Why is SSH not resolving this hostname?

ssh and host resolve names following completely different paths, so it is not surprising that they yield different results sometimes, especially when the name to resolve is not a FQDN (hence the suggestion to use FQDNs everywhere.)

You don’t mention anything about your OS and your system configuration, so I have to keep it general, with an eye on Linux: MacOS details are somewhat different, and Windows even more, but the general concepts are the same.
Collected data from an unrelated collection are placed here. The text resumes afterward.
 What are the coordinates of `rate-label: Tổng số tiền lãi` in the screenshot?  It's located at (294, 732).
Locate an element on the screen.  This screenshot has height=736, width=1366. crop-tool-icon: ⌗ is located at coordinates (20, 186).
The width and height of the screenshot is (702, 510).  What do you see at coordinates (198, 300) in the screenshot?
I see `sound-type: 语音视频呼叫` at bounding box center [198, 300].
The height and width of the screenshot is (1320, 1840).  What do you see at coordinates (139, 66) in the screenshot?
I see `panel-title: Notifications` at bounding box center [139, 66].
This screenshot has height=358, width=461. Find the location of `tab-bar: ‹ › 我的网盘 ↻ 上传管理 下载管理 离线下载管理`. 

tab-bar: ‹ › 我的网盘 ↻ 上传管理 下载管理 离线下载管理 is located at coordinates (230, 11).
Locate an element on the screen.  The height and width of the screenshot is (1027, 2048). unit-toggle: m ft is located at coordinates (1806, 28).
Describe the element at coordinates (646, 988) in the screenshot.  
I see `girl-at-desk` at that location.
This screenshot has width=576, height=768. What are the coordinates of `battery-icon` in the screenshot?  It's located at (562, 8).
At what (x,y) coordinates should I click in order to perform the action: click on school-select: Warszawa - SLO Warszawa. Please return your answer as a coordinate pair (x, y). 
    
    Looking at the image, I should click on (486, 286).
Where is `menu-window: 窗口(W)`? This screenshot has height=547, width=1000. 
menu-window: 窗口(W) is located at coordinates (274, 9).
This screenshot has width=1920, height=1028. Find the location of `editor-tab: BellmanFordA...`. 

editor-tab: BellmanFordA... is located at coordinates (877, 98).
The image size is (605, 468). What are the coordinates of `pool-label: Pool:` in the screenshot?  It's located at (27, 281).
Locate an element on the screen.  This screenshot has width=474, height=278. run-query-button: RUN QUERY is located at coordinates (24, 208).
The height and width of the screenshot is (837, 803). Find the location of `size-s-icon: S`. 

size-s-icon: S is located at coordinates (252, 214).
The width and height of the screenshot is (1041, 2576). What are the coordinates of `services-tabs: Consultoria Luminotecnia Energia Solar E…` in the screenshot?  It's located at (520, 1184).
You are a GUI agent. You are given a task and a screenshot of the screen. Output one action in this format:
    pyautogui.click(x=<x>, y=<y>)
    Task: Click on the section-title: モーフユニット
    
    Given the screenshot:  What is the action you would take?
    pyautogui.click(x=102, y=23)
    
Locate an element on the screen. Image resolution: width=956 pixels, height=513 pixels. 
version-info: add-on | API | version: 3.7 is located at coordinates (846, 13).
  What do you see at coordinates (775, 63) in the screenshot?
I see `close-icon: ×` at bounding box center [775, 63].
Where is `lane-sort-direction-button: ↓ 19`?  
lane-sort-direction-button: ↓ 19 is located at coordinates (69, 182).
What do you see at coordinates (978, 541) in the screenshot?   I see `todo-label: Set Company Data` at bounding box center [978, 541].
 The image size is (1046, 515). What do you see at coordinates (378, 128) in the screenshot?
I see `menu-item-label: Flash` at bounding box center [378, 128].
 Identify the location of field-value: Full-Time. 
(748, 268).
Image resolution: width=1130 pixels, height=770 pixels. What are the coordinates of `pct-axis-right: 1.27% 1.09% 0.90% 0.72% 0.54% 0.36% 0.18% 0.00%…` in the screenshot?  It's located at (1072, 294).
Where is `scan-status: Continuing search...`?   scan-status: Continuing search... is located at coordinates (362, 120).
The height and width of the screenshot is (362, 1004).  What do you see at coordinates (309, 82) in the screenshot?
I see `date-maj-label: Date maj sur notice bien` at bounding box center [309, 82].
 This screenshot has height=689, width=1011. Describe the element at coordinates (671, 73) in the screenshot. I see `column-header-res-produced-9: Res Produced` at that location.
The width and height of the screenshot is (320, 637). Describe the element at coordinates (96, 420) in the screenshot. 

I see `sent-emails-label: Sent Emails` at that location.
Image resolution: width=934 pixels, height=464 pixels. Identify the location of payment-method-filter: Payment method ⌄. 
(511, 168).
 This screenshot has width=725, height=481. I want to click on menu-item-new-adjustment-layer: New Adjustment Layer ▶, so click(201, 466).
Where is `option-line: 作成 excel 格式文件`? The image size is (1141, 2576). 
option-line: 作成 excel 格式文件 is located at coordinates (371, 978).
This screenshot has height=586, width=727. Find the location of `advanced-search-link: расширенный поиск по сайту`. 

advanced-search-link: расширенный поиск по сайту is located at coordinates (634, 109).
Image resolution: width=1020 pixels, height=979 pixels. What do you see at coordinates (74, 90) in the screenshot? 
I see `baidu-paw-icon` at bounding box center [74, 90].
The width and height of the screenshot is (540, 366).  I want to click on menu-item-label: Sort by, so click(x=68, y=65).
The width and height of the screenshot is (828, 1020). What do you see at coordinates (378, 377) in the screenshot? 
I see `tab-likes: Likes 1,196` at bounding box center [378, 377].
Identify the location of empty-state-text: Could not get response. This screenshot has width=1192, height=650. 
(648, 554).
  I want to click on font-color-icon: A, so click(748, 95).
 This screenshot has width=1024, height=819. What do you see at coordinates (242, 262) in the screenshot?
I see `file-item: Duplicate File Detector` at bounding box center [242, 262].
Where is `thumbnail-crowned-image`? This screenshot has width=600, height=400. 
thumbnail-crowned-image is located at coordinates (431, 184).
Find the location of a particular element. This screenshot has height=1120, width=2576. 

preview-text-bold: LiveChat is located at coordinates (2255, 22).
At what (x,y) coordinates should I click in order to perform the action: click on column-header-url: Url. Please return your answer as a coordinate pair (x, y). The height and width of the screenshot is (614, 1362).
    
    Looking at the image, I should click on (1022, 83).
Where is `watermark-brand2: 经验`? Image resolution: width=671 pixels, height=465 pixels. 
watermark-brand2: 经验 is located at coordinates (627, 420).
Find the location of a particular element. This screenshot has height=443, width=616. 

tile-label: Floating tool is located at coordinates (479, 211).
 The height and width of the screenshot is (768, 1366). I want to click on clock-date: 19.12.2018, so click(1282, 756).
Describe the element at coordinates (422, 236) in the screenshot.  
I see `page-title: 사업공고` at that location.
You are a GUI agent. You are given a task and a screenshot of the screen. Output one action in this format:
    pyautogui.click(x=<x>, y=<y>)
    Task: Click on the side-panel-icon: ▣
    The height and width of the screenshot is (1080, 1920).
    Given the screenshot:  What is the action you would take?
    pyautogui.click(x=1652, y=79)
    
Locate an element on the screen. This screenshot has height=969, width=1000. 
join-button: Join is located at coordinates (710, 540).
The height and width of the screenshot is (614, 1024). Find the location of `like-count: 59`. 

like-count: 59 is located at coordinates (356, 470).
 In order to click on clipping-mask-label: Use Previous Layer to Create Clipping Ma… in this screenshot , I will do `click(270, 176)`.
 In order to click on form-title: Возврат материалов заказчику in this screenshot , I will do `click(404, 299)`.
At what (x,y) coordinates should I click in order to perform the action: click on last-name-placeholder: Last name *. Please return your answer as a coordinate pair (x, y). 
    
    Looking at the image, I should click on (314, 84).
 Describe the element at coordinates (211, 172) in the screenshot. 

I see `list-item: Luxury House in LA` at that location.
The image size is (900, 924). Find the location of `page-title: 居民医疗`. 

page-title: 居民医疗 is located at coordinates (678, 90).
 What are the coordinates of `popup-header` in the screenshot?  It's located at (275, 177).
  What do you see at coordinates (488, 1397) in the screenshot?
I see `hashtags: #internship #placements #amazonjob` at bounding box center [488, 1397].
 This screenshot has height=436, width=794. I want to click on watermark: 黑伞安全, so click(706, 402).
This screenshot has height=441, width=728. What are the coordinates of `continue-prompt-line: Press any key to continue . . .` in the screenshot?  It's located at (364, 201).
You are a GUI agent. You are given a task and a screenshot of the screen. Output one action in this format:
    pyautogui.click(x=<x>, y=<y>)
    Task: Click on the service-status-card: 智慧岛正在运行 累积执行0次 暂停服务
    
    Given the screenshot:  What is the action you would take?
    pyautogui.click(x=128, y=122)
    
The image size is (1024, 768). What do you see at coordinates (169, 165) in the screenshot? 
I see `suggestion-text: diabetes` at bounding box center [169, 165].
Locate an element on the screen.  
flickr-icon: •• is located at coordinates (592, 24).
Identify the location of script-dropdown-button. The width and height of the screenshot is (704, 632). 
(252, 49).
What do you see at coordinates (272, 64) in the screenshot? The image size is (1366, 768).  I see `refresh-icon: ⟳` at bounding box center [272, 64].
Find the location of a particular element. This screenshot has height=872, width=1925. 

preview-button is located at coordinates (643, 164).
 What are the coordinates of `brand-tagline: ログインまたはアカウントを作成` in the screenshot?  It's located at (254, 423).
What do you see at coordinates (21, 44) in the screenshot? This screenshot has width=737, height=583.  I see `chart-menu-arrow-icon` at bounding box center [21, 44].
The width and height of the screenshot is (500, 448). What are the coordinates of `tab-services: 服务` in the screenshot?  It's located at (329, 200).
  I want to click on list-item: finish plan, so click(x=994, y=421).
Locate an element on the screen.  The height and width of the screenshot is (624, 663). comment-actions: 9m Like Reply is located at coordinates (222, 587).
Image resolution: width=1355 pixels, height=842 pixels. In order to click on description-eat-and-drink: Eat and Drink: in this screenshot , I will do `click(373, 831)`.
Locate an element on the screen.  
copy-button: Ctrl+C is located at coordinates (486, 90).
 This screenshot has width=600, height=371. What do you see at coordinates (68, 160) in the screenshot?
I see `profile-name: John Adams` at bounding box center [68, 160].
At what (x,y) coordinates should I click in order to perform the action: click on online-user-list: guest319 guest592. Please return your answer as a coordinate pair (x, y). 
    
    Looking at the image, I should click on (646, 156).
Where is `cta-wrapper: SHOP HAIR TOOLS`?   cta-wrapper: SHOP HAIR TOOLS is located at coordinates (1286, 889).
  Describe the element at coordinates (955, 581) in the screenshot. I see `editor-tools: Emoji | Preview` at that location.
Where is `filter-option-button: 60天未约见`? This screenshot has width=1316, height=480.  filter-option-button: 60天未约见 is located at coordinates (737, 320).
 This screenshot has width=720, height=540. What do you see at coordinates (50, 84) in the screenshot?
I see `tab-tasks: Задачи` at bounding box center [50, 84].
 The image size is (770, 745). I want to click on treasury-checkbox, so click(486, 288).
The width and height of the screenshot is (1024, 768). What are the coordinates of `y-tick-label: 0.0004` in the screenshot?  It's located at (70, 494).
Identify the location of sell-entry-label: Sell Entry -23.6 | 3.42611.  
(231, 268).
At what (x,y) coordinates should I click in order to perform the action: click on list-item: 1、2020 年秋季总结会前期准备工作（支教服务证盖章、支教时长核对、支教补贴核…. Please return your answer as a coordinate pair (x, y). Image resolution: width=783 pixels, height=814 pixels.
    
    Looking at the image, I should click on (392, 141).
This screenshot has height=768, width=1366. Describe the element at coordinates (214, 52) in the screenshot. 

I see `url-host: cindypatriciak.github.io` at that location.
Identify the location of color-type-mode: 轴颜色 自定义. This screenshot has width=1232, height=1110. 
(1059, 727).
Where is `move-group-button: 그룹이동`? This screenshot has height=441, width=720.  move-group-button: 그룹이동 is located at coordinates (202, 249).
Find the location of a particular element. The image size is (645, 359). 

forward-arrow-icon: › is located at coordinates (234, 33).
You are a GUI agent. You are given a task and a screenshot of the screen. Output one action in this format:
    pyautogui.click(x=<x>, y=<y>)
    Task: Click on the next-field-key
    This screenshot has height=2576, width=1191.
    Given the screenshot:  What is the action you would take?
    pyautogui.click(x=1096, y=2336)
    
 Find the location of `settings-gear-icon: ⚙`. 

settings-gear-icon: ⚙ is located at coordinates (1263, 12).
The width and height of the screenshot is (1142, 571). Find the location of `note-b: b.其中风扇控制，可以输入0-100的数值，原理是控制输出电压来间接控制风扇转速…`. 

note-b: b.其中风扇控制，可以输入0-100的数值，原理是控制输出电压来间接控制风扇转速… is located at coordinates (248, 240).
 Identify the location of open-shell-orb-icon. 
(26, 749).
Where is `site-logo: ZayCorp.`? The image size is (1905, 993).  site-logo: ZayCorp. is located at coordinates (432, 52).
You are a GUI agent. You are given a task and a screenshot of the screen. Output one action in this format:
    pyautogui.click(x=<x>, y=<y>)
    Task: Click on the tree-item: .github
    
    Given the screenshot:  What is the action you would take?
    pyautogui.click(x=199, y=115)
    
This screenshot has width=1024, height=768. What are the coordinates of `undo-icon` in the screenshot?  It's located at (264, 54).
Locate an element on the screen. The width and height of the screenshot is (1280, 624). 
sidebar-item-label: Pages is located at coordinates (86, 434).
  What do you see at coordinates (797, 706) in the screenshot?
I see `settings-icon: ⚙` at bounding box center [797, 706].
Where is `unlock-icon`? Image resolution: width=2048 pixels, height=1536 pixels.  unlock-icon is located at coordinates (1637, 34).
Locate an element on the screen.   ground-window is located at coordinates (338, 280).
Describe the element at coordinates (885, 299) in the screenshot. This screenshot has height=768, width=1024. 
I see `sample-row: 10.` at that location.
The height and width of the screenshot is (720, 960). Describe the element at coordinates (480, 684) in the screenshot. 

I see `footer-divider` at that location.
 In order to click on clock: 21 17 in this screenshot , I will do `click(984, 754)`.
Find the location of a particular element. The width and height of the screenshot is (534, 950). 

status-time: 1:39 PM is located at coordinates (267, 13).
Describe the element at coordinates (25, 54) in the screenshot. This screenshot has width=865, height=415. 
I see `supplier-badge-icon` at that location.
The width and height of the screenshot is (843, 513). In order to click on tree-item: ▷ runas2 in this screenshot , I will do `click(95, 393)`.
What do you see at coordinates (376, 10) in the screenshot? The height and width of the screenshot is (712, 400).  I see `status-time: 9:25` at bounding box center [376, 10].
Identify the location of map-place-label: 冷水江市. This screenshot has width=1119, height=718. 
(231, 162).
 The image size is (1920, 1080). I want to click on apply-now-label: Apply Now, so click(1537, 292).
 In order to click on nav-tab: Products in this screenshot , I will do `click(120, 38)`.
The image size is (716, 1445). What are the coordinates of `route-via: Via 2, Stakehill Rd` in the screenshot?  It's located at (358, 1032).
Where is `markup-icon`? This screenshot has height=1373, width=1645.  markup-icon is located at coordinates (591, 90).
  • host queries DNS, so basically it looks in /etc/resolv.conf and queries the servers listed there, possibly attaching a domain name if the hostname is not already fully qualified. It ignores every other possible source, but beware that these days many systems run a local caching DNS server (usually dnsmasq) which reads /etc/hosts and other sources before querying other DNS servers, so if host queries that local server, results from /etc/hosts can creep in.

  • ssh follows its own path. I will describe what openssh does under Linux, other implementations differ. First it looks for host nicknames defined in config files (system-wide /etc/ssh/ssh_config and per-user ~/.ssh/config), then it searches other sources in the order specified by the hosts: directive in /etc/nsswitch.conf. Say it is something like:

    hosts: files dns
    

    this means: look in /etc/hosts and then query the DNS (/etc/resolv.conf again). Other possible sources are the obsolete nis and netinfo services, LDAP, active directory, you name them.

To debug your particular case, you should follow the path your implementation of ssh follows and find out where it gets stuck.